Stored items
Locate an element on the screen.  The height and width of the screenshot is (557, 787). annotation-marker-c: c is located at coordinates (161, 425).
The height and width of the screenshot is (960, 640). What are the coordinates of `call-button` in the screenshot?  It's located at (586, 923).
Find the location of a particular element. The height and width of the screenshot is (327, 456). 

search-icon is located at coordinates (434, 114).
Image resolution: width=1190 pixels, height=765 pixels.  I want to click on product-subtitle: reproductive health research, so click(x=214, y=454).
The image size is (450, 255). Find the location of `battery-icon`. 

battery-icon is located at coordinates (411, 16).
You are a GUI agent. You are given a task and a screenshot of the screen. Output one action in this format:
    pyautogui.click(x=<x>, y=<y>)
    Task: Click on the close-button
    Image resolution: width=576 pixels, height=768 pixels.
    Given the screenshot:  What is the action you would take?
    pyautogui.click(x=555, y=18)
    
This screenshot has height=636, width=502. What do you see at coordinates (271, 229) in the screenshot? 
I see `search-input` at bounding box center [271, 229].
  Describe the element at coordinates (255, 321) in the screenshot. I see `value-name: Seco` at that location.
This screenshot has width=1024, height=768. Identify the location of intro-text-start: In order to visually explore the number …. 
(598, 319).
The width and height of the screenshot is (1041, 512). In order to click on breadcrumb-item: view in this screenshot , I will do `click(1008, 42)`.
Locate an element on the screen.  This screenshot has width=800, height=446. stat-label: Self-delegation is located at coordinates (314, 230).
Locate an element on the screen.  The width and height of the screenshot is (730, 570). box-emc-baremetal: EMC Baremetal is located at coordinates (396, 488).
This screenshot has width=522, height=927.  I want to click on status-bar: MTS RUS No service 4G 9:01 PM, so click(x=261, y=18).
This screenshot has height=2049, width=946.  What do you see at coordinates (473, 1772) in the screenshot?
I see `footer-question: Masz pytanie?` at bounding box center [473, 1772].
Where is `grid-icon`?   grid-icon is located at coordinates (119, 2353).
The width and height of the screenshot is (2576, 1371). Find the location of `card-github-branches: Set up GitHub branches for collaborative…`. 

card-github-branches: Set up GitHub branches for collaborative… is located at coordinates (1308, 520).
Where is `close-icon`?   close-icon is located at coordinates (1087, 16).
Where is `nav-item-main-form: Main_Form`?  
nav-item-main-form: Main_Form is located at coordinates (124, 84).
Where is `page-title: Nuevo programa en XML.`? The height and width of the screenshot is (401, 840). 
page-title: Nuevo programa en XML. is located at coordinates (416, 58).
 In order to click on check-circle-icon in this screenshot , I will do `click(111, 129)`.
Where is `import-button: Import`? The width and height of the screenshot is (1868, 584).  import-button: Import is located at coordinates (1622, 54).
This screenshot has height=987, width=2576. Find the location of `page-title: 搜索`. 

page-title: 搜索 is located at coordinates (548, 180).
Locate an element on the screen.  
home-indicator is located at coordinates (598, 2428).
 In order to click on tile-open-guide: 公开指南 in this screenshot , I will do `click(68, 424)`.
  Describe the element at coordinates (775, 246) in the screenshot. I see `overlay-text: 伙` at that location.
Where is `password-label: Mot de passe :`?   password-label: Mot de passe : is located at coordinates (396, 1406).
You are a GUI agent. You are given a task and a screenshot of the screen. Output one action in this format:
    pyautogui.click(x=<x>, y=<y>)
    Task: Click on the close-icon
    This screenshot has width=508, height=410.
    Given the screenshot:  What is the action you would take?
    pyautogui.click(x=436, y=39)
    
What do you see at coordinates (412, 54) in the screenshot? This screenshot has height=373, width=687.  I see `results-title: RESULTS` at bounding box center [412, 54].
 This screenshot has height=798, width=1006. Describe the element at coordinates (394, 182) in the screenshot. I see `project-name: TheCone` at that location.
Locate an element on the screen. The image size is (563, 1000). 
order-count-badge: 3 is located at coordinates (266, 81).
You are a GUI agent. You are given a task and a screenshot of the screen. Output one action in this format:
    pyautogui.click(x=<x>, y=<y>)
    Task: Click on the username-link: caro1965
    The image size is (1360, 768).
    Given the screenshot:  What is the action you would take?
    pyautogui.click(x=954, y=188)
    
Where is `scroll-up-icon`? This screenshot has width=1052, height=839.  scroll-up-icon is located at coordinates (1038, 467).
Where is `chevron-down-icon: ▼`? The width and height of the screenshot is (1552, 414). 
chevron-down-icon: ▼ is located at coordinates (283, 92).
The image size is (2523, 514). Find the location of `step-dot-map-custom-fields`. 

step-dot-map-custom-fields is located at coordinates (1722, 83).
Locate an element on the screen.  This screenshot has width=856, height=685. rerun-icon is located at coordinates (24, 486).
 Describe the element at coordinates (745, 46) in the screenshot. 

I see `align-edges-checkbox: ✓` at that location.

Work instruction
Can you duplicate the rows above verbatim, starting with the line containing "The image size is (450, 255)." and continuing through the line containing "(598, 319)."?

Written reply
The image size is (450, 255). Find the location of `battery-icon`. 

battery-icon is located at coordinates (411, 16).
You are a GUI agent. You are given a task and a screenshot of the screen. Output one action in this format:
    pyautogui.click(x=<x>, y=<y>)
    Task: Click on the close-button
    Image resolution: width=576 pixels, height=768 pixels.
    Given the screenshot:  What is the action you would take?
    pyautogui.click(x=555, y=18)
    
This screenshot has height=636, width=502. What do you see at coordinates (271, 229) in the screenshot? 
I see `search-input` at bounding box center [271, 229].
  Describe the element at coordinates (255, 321) in the screenshot. I see `value-name: Seco` at that location.
This screenshot has width=1024, height=768. Identify the location of intro-text-start: In order to visually explore the number …. 
(598, 319).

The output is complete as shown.